Collected data entries
--------------------------------

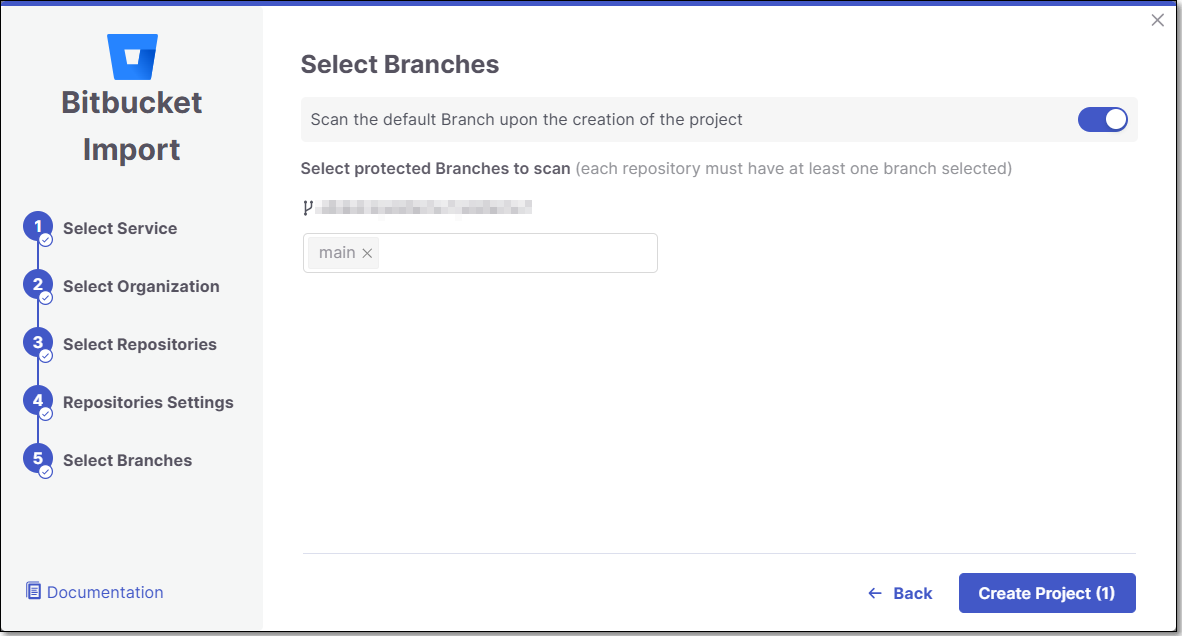Click the Back button text
Image resolution: width=1182 pixels, height=636 pixels.
coord(913,594)
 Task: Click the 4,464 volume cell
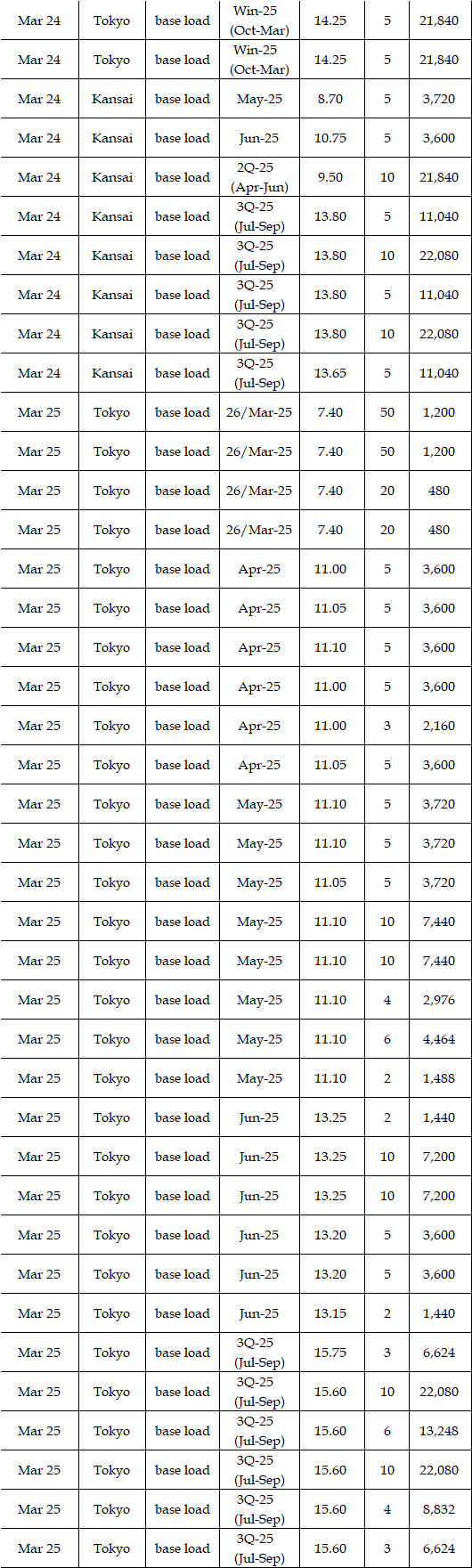pos(439,1039)
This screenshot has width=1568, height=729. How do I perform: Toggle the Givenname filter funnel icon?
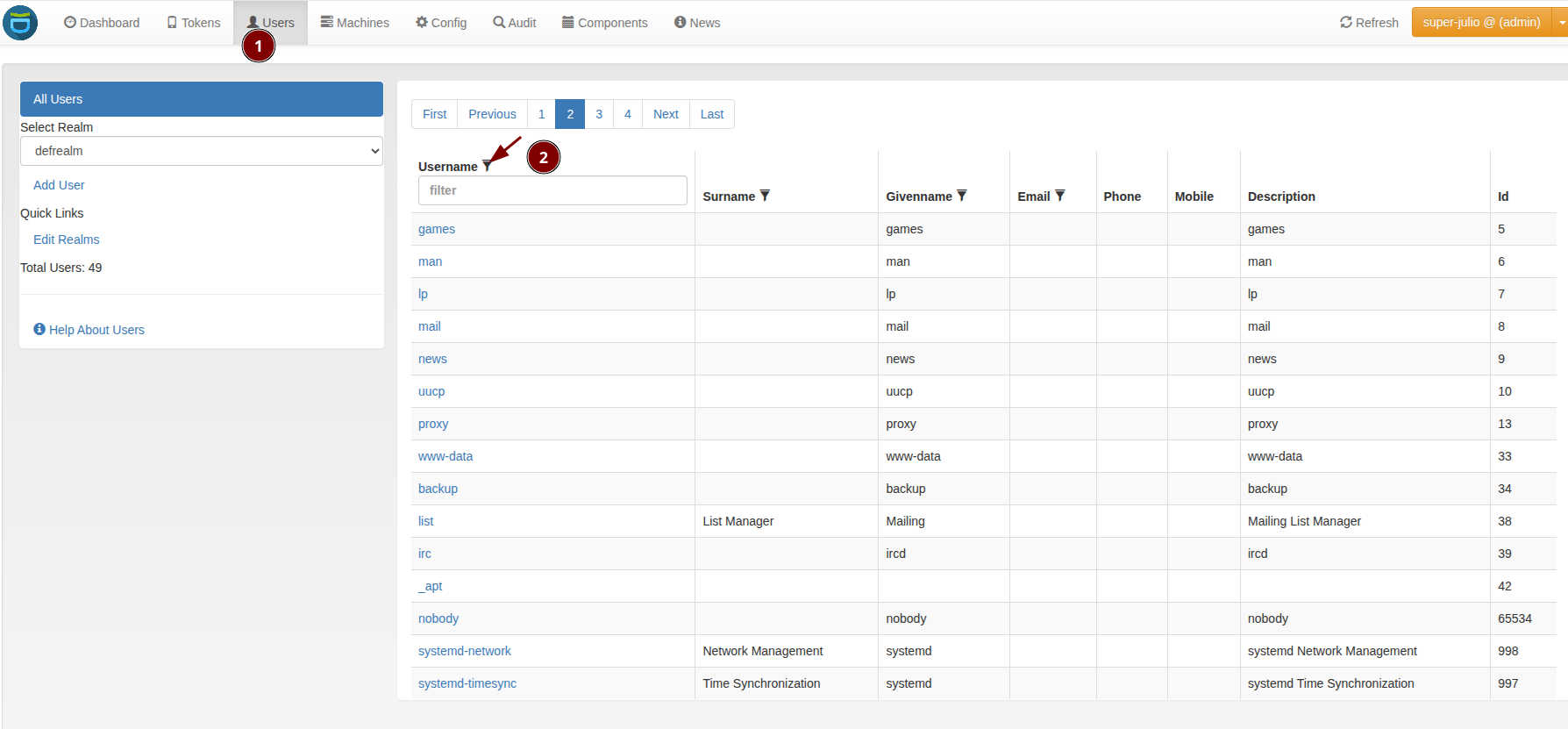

--------------------------------

YOUR OBJECTIVE:
To answer, repeat exactly the lines from the line containing "Task: Click the 4,464 volume cell" through the last line of the data above, leaving out all pictures.

EXERCISE ANSWER:
 Task: Click the 4,464 volume cell
pos(439,1039)
This screenshot has width=1568, height=729. How do I perform: Toggle the Givenname filter funnel icon?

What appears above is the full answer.